(Records)

(begin)

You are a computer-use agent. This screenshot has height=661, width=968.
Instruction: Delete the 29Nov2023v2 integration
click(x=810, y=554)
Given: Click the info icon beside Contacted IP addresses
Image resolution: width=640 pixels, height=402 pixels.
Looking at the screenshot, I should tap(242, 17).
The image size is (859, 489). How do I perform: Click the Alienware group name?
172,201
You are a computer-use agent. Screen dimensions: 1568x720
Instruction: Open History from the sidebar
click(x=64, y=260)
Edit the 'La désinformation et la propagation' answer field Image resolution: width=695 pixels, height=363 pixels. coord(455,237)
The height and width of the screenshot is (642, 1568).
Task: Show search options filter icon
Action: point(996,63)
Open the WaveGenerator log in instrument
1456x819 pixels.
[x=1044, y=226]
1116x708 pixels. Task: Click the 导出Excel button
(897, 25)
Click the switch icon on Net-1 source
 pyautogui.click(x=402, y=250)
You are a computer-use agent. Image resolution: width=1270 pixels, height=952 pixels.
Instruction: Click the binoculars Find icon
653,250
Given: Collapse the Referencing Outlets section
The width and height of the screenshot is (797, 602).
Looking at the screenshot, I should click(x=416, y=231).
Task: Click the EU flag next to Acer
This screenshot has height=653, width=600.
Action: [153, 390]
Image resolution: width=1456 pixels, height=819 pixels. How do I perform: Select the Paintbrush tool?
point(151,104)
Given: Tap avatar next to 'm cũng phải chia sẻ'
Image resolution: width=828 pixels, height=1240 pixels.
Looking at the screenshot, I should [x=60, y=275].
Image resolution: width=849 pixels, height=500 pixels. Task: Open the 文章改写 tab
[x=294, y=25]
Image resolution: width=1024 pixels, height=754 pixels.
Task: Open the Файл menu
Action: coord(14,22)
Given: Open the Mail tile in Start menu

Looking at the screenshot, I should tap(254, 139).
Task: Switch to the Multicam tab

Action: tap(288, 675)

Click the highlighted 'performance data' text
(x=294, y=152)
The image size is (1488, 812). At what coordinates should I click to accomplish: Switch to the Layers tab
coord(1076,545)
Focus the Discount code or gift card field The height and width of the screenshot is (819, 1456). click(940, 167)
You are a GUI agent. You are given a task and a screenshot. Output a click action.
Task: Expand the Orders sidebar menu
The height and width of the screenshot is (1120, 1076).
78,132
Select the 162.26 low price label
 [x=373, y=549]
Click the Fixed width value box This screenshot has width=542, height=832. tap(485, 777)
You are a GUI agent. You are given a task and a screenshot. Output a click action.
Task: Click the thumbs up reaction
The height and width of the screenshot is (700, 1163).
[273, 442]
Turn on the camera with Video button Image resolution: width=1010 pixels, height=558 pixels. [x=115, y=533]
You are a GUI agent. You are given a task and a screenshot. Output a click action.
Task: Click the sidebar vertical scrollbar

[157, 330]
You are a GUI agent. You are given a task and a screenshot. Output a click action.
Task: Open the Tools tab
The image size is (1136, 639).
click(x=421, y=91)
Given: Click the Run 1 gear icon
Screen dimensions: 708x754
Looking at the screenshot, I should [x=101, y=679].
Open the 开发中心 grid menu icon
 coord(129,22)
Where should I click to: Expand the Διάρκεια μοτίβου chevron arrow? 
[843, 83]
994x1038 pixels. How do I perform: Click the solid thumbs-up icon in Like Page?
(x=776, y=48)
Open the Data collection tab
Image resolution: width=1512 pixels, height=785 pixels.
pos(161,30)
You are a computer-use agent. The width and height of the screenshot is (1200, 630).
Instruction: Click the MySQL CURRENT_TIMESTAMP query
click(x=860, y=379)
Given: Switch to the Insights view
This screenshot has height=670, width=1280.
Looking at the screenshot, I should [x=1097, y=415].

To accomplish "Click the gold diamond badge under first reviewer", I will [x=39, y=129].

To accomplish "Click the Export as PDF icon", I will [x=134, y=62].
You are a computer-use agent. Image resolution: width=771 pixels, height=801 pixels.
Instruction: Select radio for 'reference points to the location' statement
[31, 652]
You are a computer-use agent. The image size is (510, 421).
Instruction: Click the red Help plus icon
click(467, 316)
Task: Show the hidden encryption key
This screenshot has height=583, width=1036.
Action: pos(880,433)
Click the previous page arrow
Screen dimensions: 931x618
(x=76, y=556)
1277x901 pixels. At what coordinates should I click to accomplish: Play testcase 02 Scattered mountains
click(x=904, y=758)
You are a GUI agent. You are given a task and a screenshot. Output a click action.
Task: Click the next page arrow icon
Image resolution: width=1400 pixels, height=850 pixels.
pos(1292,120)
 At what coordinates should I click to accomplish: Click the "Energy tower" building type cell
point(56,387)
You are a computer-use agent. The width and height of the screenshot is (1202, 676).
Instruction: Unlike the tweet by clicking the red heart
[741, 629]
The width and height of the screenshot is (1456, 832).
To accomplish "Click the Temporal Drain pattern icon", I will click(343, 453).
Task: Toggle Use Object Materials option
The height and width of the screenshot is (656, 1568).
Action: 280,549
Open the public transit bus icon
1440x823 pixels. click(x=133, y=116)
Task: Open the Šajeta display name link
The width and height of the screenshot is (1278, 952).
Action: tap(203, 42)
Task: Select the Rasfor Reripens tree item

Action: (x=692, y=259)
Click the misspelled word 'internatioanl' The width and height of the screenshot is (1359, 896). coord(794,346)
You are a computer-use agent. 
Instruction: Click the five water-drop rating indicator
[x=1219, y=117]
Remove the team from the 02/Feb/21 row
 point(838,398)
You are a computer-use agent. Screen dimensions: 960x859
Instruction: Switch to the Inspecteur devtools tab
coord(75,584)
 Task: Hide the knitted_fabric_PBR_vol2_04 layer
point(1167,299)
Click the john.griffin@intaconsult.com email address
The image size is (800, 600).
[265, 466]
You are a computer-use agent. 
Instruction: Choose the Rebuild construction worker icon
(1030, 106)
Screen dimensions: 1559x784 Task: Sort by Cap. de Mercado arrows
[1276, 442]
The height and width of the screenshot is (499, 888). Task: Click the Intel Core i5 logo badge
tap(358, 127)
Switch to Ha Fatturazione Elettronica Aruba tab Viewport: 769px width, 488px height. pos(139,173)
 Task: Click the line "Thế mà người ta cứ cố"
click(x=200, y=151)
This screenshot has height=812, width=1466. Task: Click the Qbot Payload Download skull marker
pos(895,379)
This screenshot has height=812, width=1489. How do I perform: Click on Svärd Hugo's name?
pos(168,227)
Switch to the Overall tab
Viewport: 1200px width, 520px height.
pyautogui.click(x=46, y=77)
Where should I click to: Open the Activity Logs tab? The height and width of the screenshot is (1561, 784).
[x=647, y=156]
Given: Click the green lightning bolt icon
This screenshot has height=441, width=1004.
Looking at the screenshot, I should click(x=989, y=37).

(end)

_SET TASK:_ In the listing, starting at the line containing "Task: Toggle Use Object Materials option" and ending at the line containing "1440x823 pixels. click(x=133, y=116)", substitute "tram" for "bus" and leave everything else unchanged. Return only those lines.

_SOLUTION FOR THIS PROBLEM:_
Task: Toggle Use Object Materials option
The height and width of the screenshot is (656, 1568).
Action: 280,549
Open the public transit tram icon
1440x823 pixels. click(x=133, y=116)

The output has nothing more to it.